*** Opening RECORDS SUPPLIED ***

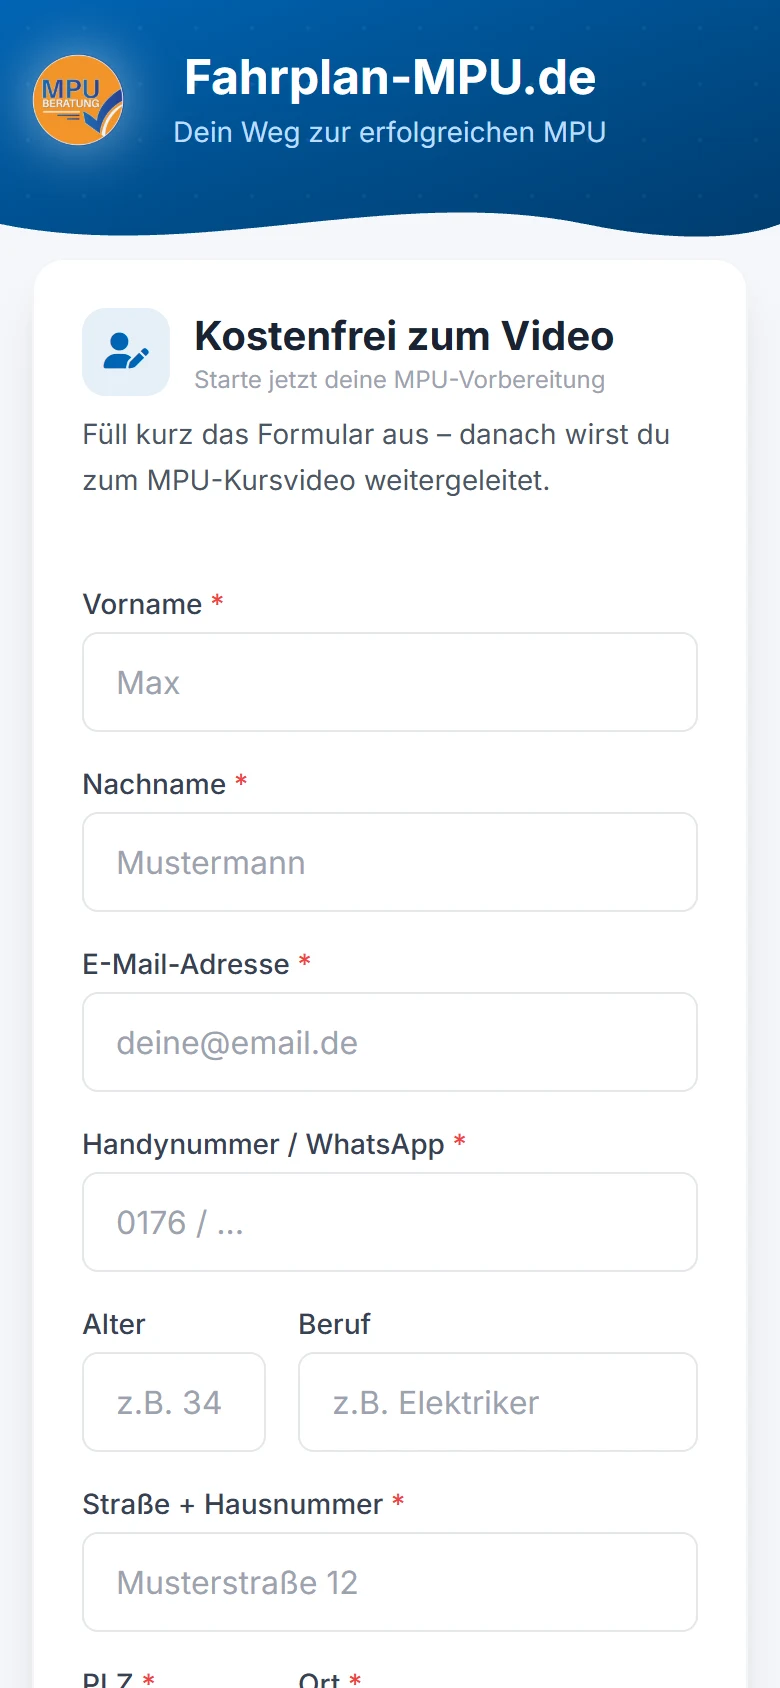Click into the E-Mail-Adresse input field
This screenshot has width=780, height=1688.
[389, 1041]
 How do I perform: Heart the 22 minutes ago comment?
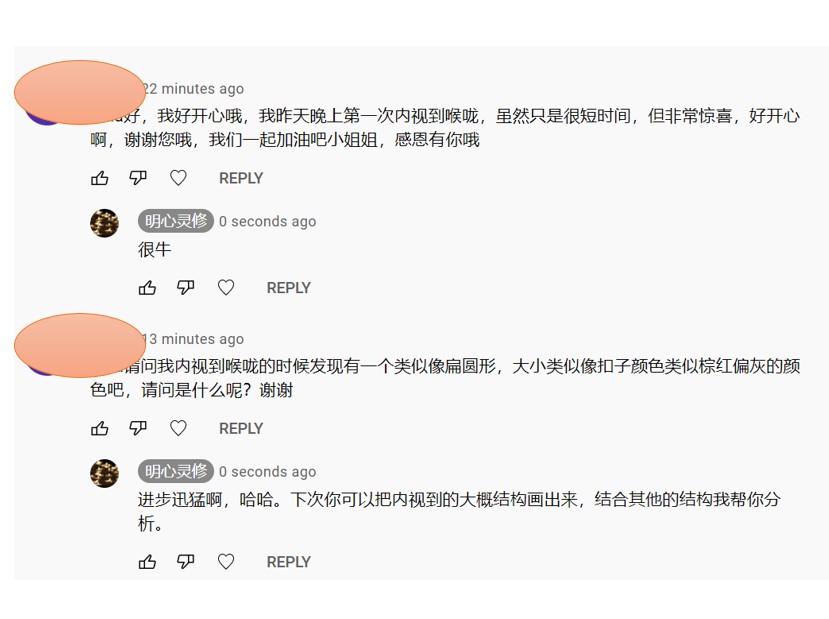[x=178, y=178]
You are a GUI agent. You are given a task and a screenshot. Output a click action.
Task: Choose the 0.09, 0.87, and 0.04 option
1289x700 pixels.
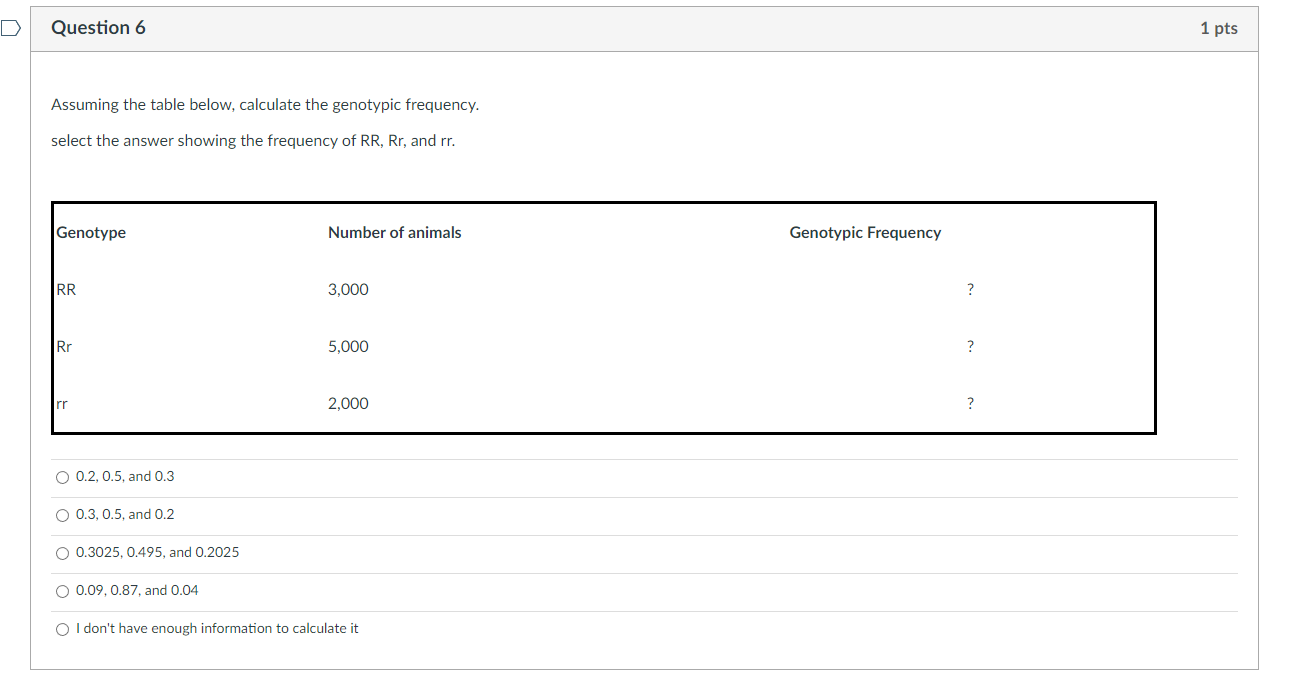(61, 591)
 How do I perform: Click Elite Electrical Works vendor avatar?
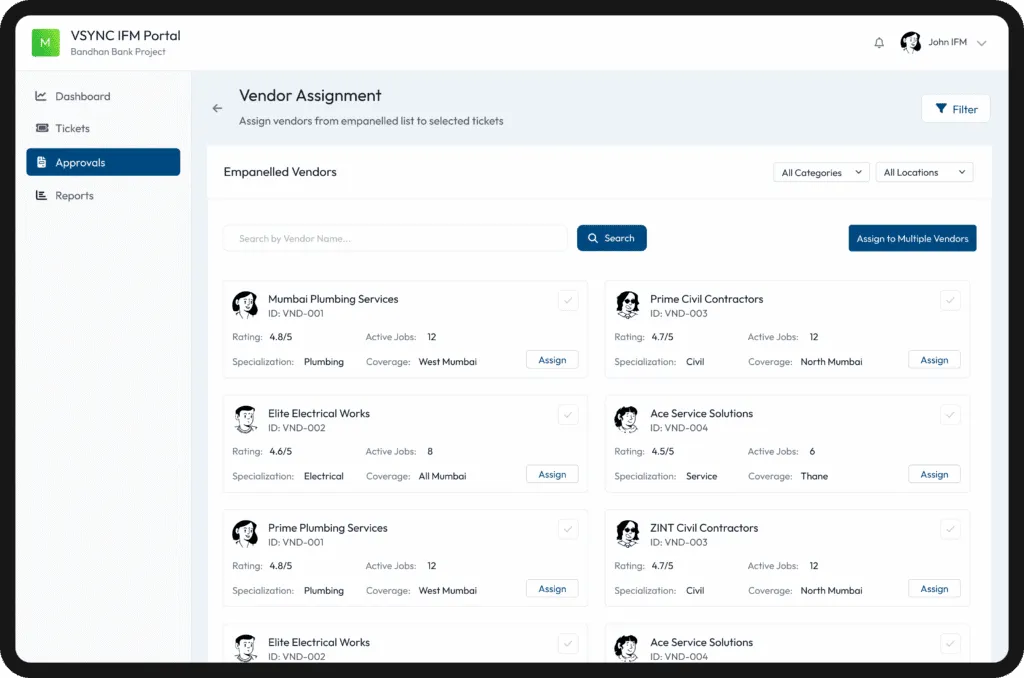tap(245, 419)
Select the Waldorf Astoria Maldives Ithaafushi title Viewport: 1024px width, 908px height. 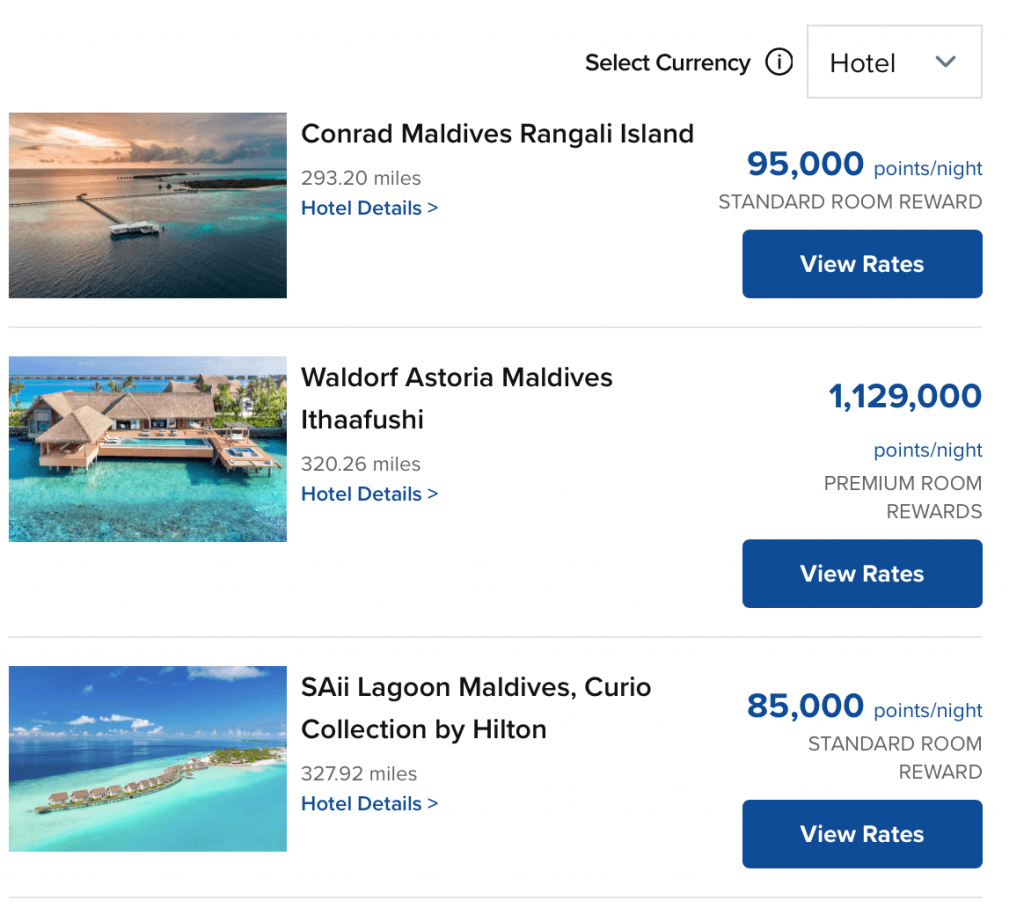(x=456, y=398)
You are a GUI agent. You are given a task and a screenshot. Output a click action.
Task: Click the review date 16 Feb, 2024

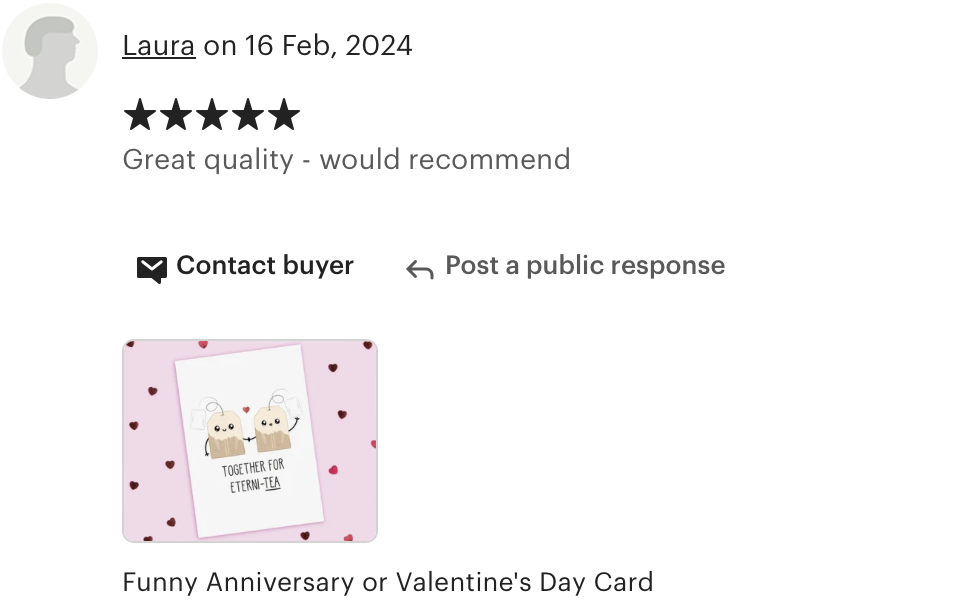pyautogui.click(x=329, y=46)
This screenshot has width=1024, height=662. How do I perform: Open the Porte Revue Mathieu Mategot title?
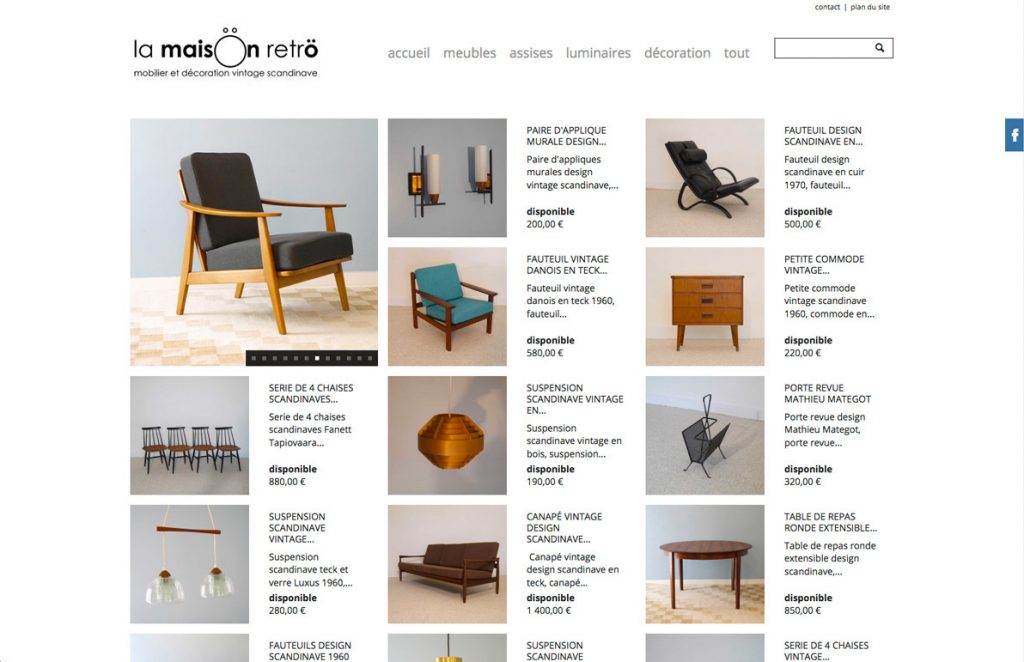click(827, 393)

*** Closing RECORDS SUPPLIED ***

WHAT TO WORK ON: An exact restatement is expected of the lines from the line containing "Task: Click the review date 16 Feb, 2024" to the end of the data above, pictures excluded.

REPLY:
Task: Click the review date 16 Feb, 2024

pyautogui.click(x=329, y=46)
This screenshot has width=1024, height=662. How do I perform: Open the Porte Revue Mathieu Mategot title?
click(827, 393)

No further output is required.